Informationsarchitektur. Viel zitiert, noch öfter vernachlässigt. Um Informationen relevant und zeitnah verfügbar zu gestalten, bedarf es mehr, als den Entwurf einer Sitemap.
Die Wandlung von Rohinformationen in eine nützliche und navigierbare Form, die der Informationsüberflutung entgegenwirkt, verlangt nach spezialisierten Methoden.
Durch Strukturierung und User Interface Design wird die Informationsarchitektur zum Klebstoff zwischen Inhalten und Funktionalität.
„The details are not the details.
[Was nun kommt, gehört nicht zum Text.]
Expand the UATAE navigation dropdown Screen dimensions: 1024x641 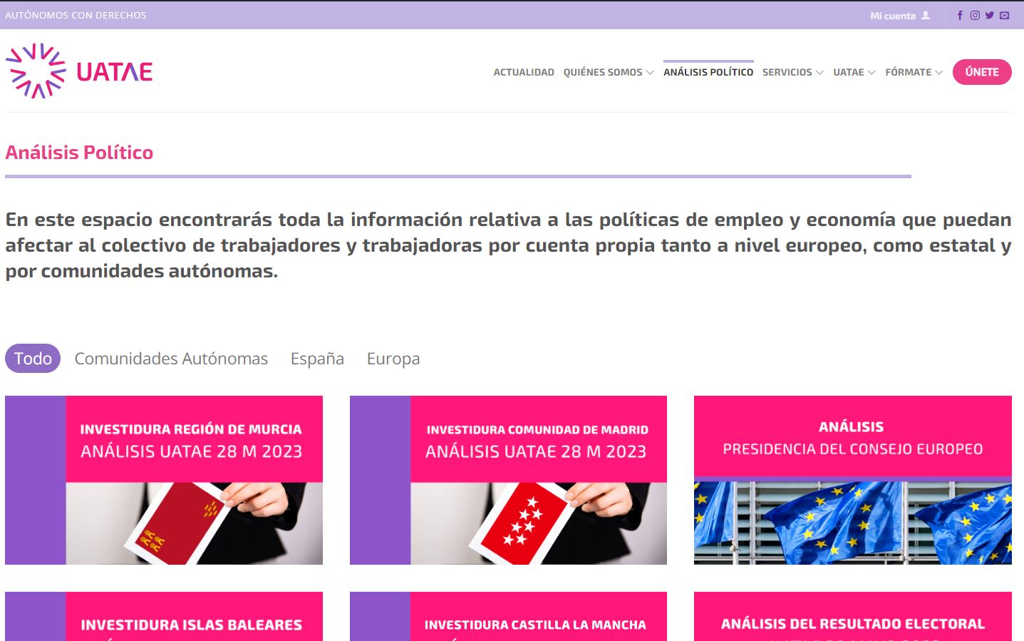(854, 72)
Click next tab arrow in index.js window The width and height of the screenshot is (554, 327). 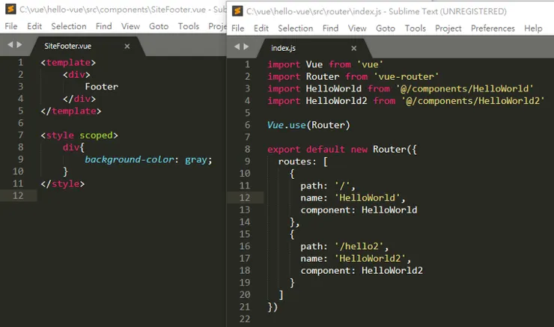[246, 47]
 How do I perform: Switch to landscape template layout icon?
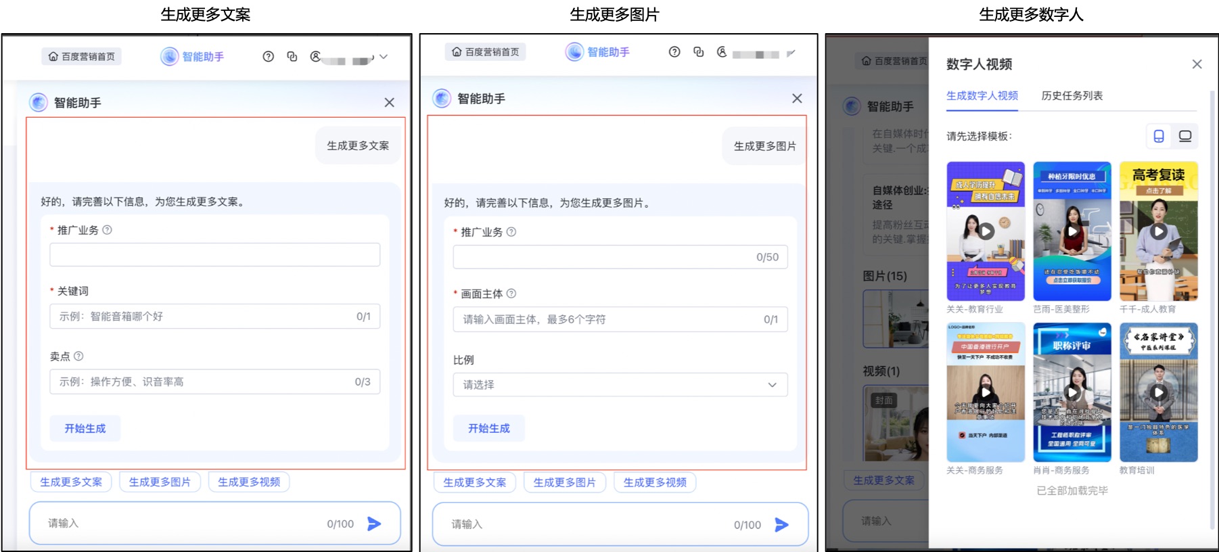[x=1185, y=136]
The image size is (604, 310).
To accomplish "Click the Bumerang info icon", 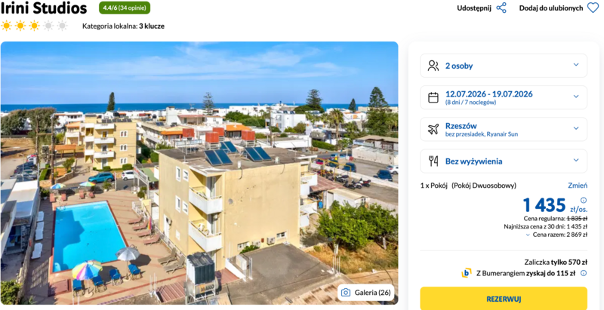I will (x=583, y=273).
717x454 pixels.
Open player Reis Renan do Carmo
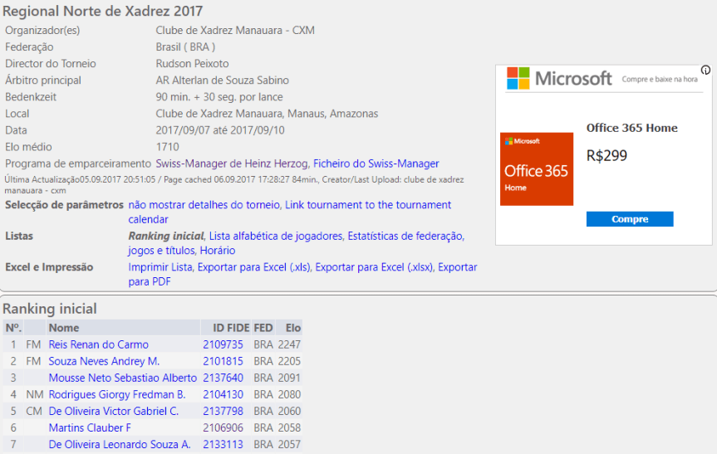pyautogui.click(x=98, y=344)
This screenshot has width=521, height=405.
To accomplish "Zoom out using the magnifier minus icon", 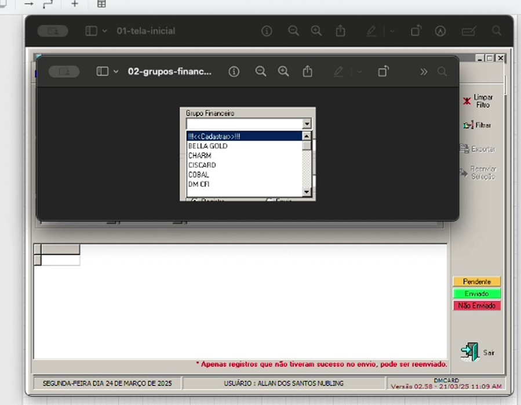I will [x=261, y=71].
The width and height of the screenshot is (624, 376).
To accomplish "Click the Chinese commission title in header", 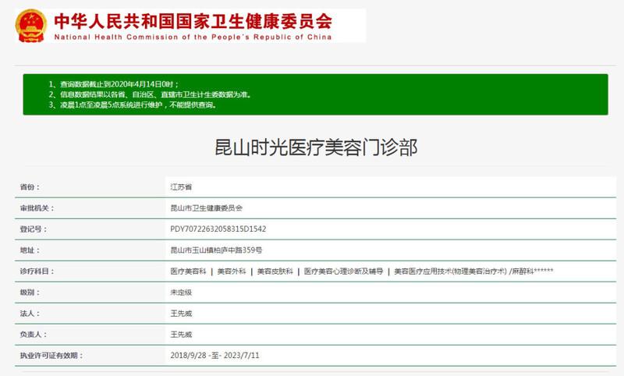I will (x=193, y=20).
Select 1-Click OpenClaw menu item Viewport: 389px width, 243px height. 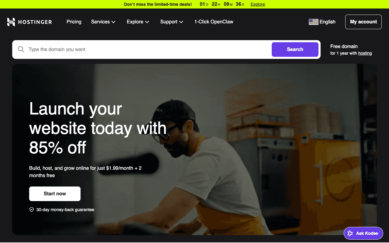214,22
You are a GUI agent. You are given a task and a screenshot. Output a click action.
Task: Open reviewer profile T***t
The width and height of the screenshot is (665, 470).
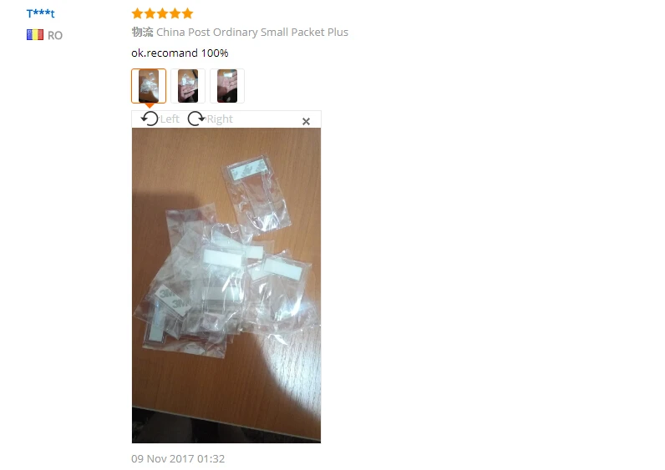pyautogui.click(x=41, y=13)
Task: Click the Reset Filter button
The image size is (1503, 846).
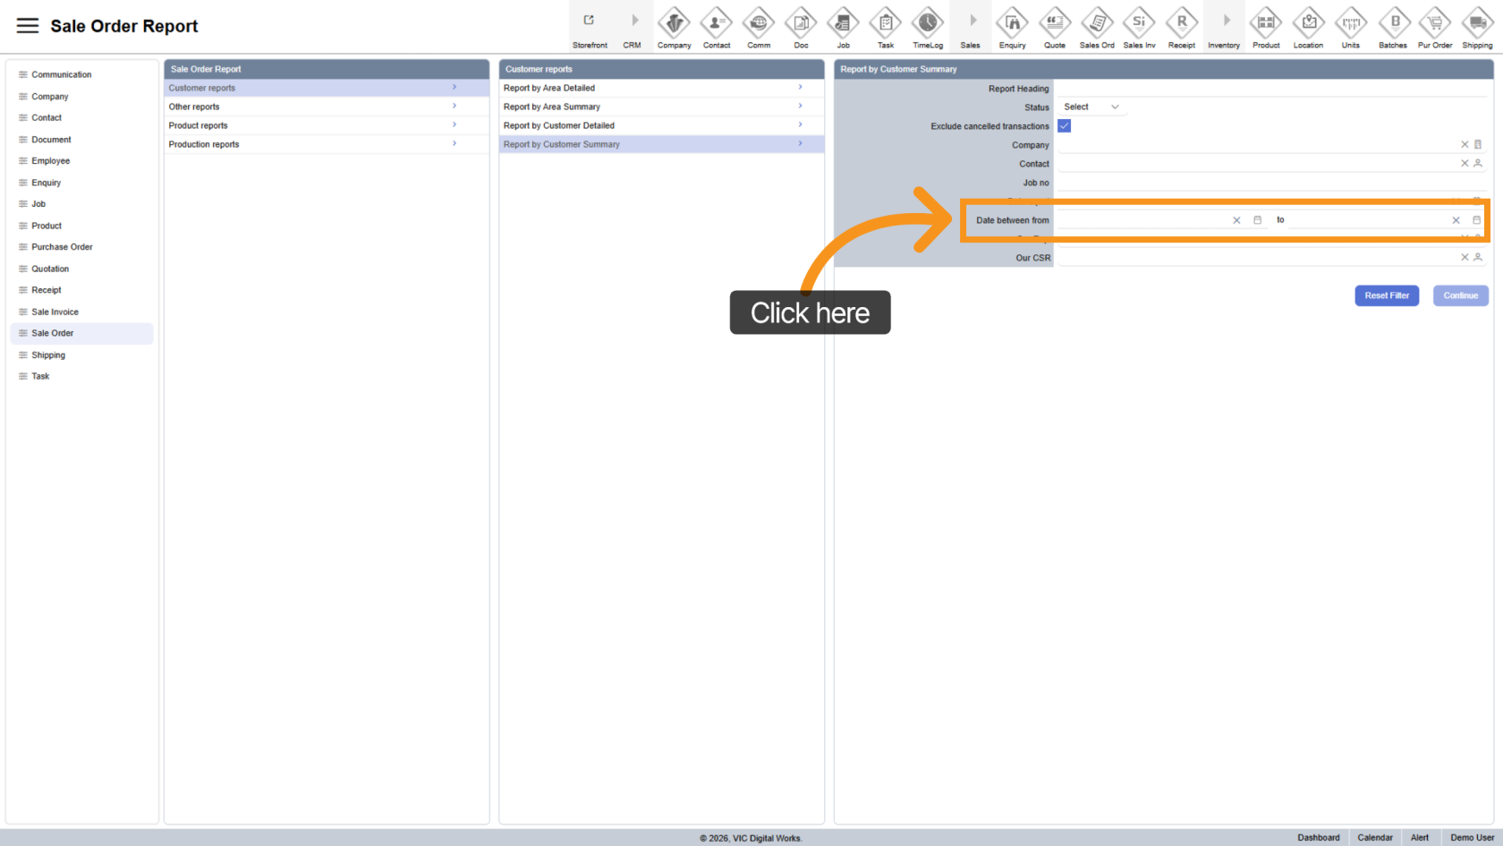Action: pos(1386,295)
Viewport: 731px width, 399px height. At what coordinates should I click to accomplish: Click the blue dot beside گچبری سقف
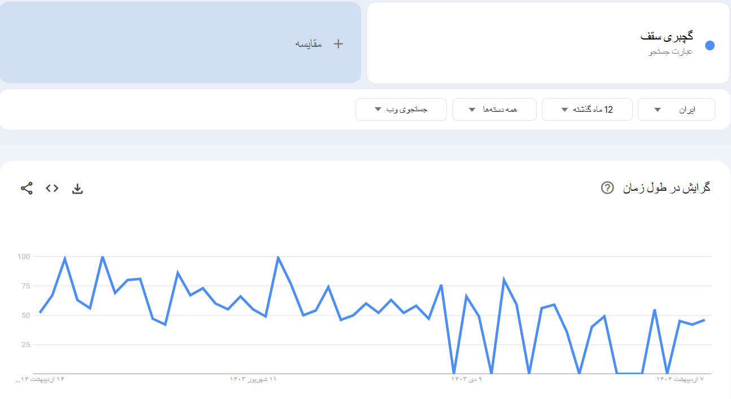point(710,45)
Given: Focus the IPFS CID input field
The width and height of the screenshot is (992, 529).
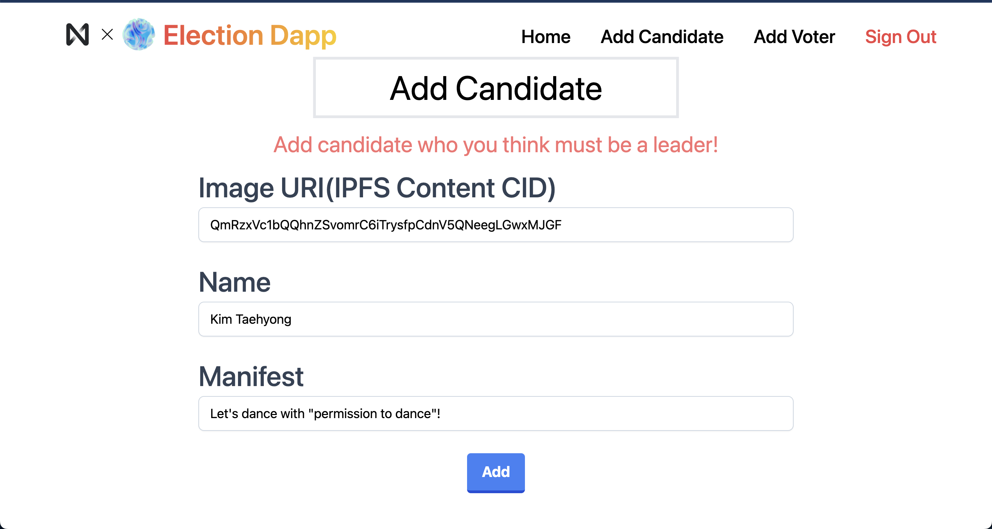Looking at the screenshot, I should tap(496, 225).
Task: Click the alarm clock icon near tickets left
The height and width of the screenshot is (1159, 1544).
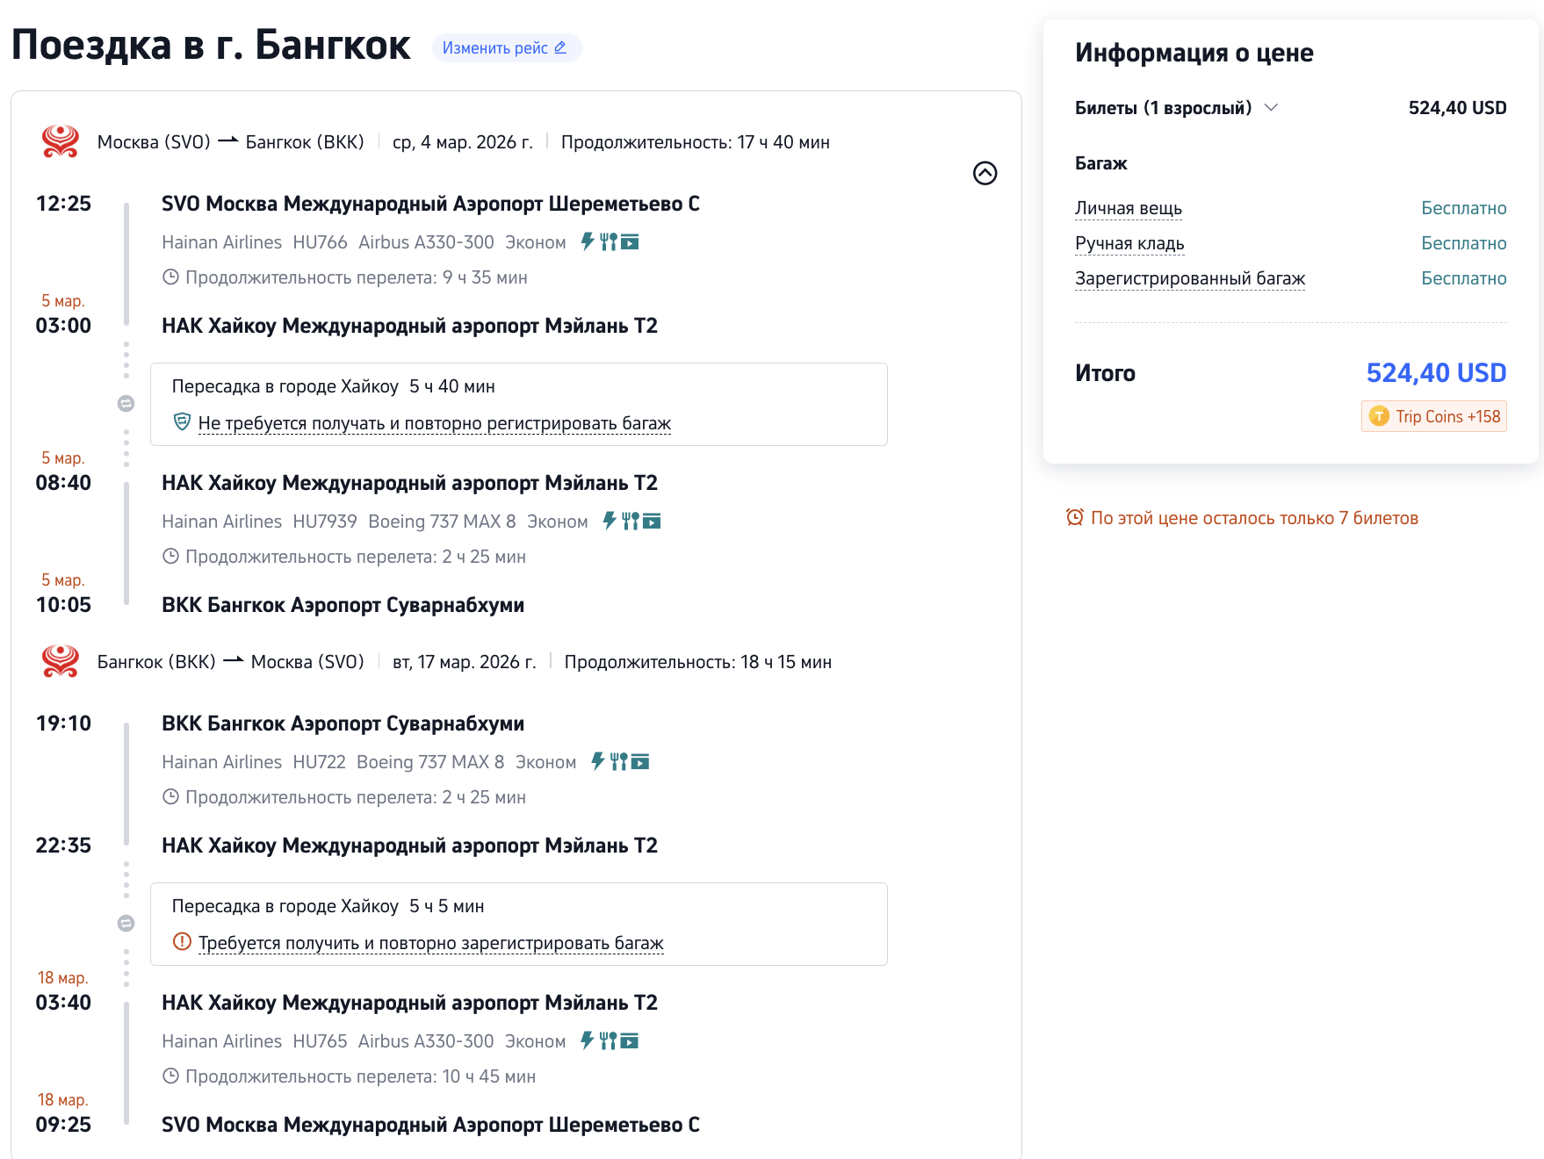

They make the design.” - Charles Eames.
Design bedeutet weit mehr, als dem Produkt durch pure Ästhetisierung ein dekoratives Äußeres zu geben.
Seine gesellschaftliche Bedeutung erhält Gestalten durch Relationen wie Funktionalität, Qualität, Schönheit sowie Nützlichkeit und Effizienz. Im Spannungsfeld dieser Anforderungen steht die Kommunizierbarkeit komplexer Handhabungen von Benutzerschnittstellen durch ihre Selbsterklärung.
Jedem User Interface liegen nicht nur Funktion und Zugänglichkeit zugrunde, sondern auch symbolische, psychologische und kulturelle Bedeutungen. So sind Emotionen, die ein Produkt auslöst, ein elementarer Bestandteil der Produktfunktion.